Polyhedra Network’s deVirgo proving system is being used on top of these signatures to generate a zero-knowledge proof showing the validity of every optimistic rollup block. As such, Polyhedra Network can extend its technology to offer zkBridge for any optimistic rollup with 1 block finality. These proofs can be generated for Arbitrum or any OP stack chain, such as Optimism, Base, Mantle, Manta or Zora.

Polyhedra’s zkLightClient technology, built on LayerZero, can soon also be extended to support low latency and trustless proofs of optimistic rollup states. This will further expand the number of chains that can benefit from both LayerZero’s extensive developer tooling and community support, as well as Polyhedra’s zkBridging technology.

It’s worth mentioning that the fast finality mechanism provided by the State Committees can also be used for zk-rollups, as the current finality time for the L2-to-L1 messaging of a zk-rollup can be as long as several hours.

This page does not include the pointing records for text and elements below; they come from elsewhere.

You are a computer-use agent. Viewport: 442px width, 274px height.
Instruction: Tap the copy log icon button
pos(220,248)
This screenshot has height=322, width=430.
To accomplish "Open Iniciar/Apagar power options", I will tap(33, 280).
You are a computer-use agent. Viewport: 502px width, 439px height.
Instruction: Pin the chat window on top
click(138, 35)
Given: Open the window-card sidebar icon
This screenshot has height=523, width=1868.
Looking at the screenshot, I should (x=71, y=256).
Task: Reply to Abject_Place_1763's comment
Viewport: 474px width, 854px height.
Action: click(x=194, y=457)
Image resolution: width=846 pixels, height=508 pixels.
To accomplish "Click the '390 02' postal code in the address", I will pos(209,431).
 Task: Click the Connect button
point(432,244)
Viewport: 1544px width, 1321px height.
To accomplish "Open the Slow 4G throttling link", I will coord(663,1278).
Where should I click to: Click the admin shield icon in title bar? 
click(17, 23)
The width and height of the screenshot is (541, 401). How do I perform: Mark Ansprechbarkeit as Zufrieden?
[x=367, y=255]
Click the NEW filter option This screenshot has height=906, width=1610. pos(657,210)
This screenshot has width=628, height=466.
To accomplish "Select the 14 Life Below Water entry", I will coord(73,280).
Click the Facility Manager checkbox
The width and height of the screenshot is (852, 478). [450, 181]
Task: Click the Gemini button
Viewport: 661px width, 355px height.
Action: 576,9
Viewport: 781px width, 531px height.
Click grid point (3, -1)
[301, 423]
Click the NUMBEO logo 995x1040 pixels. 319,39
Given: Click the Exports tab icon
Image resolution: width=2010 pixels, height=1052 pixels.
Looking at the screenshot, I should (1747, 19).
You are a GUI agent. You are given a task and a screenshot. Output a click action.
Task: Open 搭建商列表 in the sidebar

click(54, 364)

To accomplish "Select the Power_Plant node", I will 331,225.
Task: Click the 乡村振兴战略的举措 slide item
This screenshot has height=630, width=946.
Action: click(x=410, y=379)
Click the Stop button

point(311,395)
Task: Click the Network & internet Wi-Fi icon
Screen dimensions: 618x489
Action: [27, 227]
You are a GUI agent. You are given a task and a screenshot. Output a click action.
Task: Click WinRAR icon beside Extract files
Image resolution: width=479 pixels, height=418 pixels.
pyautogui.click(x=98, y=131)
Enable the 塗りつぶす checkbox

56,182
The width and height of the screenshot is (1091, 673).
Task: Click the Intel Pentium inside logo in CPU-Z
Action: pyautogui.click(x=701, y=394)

For zk-rollups, the cross-chain applications can choose to wait for the finality of a L2-to-L1 messaging, or use the instant finality provided by the State Committees with zkBridge.

Moreover, the State Committees can enhance the security of cross-chain transactions from L1 blockchains by adding another layer of the crypto-economic security by EigenLayer restaking. Without increasing the cross-chain latency, the zkBridge can generate the proofs for both the sender L1 blockchain consensus and the State Committees, and then get them verified on the receiver chain. Thus, the Lagrange State Committees will serve as a plug-and-play security layer for any blockchain system, by adding the crypto-economic security by EigenLayer restaking to zkBridge.

Concluding Remarks

In summary, the strategic partnership between Polyhedra Network and Lagrange Labs marks the first instance of enabling zkBridging with immediate finality off of optimistic rollups. By working together, both teams are pushing forward the state of the art of how trustless interoperability can secure applications across web3.

Both Polyhedra Network and Lagrange Labs are teams with strong cryptography research backgrounds who are committed to using zero-knowledge proofs to advance the state of the art in cross-chain infrastructure and computation on data. Their partnership to enable zkBridging for optimistic rollups marks the first step in their collaboration to use ZKPs to enhance the security of cross-chain applications. In the future, both teams will continue to collaborate to empower new cross-chain use cases leveraging both their innovative and novel proof systems.